Katke squeaked at that, and the sound was shrill enough to make the boy in the cave jolt awake. He sat up suddenly, smacking his head on the roof of the cave. His eyes had the same glazed over look that Katke got when looking at him. He scrambled around the cave wildly, and began a long, guttural moan. This agitated the moose—or the ghosts in the moose—and they began snorting, stomping, and rearing up. 

“We...the Bureau erased his memories of himself.” Carey said in horror. “He can’t remember himself.” 

“I can’t imagine how he’s lived this long,” Killian murmured.

As if in response, Noelle saw some ghostly shapes bubble out of the backs and antlers of the moose and make their way to the boy. As they passed, she heard their indistinct hissing and whispering. They melded with the boy, and he fell silent. 

“The—the ghosts!” she shouted. “They possess him and control him! Watch out!”

Carey and Killian both tensed up, but the kid was just a kid after all. He had no weapons, no strength to speak of, and no magic from the the looks of it. He attempted to dash past Killian and Carey, but Killian easily grabbed him by the hair and brought him to a halt.
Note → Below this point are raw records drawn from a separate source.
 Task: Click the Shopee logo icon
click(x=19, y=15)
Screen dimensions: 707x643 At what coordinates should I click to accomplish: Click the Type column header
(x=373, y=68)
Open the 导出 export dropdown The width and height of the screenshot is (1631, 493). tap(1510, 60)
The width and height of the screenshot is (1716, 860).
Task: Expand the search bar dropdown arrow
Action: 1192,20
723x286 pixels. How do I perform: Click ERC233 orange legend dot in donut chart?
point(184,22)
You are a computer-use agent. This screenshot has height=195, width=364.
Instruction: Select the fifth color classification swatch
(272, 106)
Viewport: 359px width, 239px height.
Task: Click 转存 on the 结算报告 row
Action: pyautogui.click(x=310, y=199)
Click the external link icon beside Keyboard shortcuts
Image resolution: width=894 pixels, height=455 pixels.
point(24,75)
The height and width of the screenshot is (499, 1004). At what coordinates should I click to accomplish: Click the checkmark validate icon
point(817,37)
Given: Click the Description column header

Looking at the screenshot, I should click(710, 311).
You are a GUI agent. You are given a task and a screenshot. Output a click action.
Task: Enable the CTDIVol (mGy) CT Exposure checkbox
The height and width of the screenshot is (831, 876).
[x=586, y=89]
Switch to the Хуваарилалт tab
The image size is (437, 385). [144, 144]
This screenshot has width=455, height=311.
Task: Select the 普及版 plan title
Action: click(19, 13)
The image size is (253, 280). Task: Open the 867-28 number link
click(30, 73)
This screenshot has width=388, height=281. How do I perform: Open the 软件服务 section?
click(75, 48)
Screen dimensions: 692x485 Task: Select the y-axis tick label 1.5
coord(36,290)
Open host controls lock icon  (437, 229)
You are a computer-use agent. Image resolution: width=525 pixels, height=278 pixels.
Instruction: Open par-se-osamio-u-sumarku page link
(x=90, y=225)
He thrashed a little, but didn’t act at all aggressively. The great moose looked on in sustained levels of agitation.

“So, hey ghosties,” Carey piped up. She kept glancing from the boy to the moose, unsure who to address. “We’re really not here to hurt you—even though you did try to hurt us. But we’ll be okay to forgive that. We just need to take the kid with us. Oh, and you really can’t be subjugating the minds of any old person who walks into the forest, like Hoodsy.”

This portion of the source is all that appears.